“Seringkali kekerasan seksual terjadi karena anak tidak tahu bahwa tubuh mereka punya batasan. Mereka diam karena pelakunya orang dekat, seperti paman sendiri,” tambahnya.
Ia menekankan bahwa pendidikan seksual harus dimulai sejak anak mulai bertanya.
Bukan dengan memberikan semua informasi sekaligus, tapi dengan penjelasan bertahap sesuai usia.
Contohnya, jika anak bertanya mengapa tidak boleh menonton film dewasa, orang tua sebaiknya memberi jawaban jujur namun tepat:
“Katakan saja, kamu belum cukup umur. Nanti ada saatnya ketika kamu sudah dewasa.

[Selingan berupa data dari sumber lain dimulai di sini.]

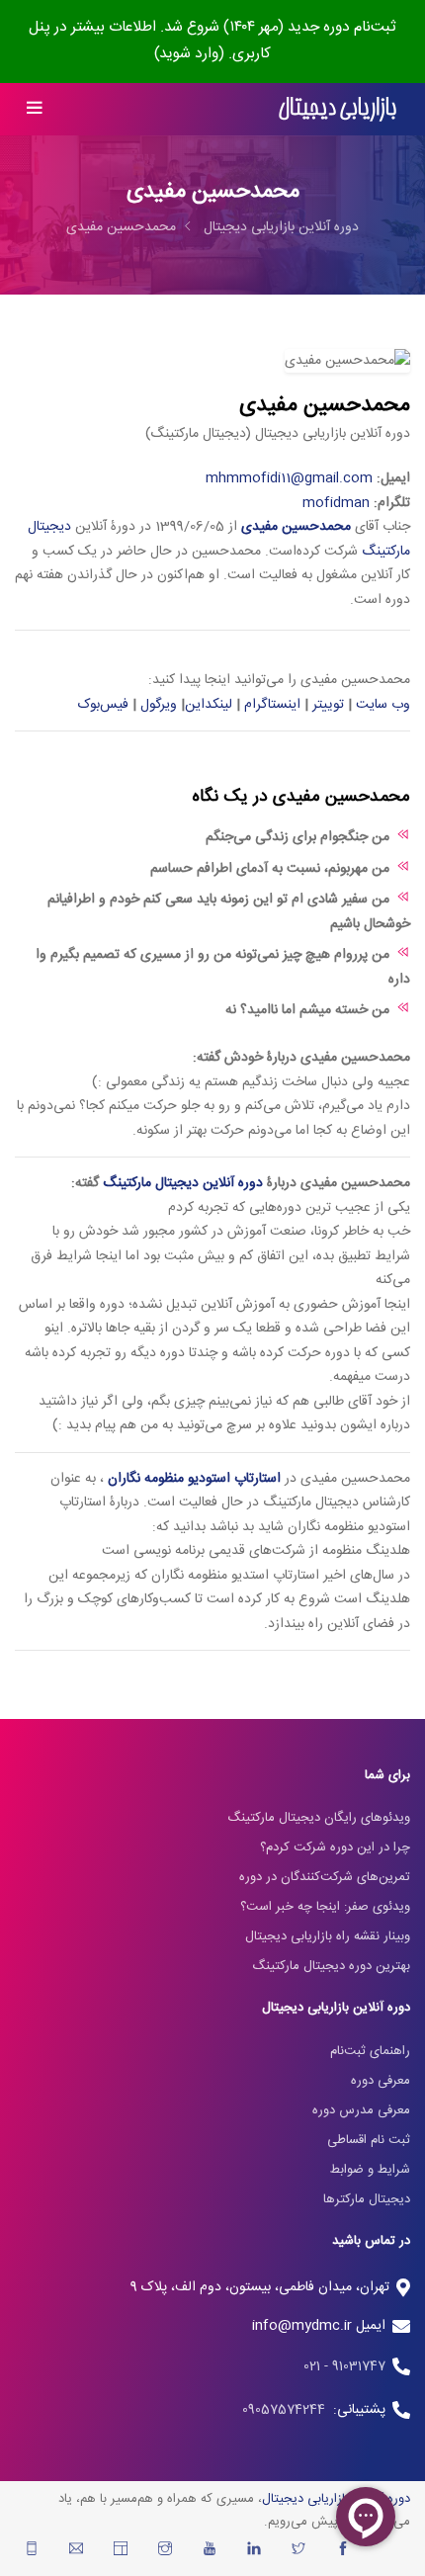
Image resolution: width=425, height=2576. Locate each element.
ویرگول (158, 705)
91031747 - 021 (344, 2366)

Sama seperti menyetir mobil, kamu harus punya SIM dulu.”
Ia juga mengingatkan bahwa anak-anak bisa terpapar risiko hanya karena hal kecil, seperti memakai name tag di sekolah.
Banyak kasus terjadi karena orang asing memanggil nama anak dan berpura-pura mengenal mereka, padahal hanya membaca dari name tag.
Pendidikan seksual bukan sekadar bicara soal seks, tetapi tentang menghargai tubuh sendiri, menjaga diri, dan mencegah kekerasan seksual.
Orang tua dan pendidik diimbau untuk tidak tabu membahasnya, karena justru diam bisa berbahaya.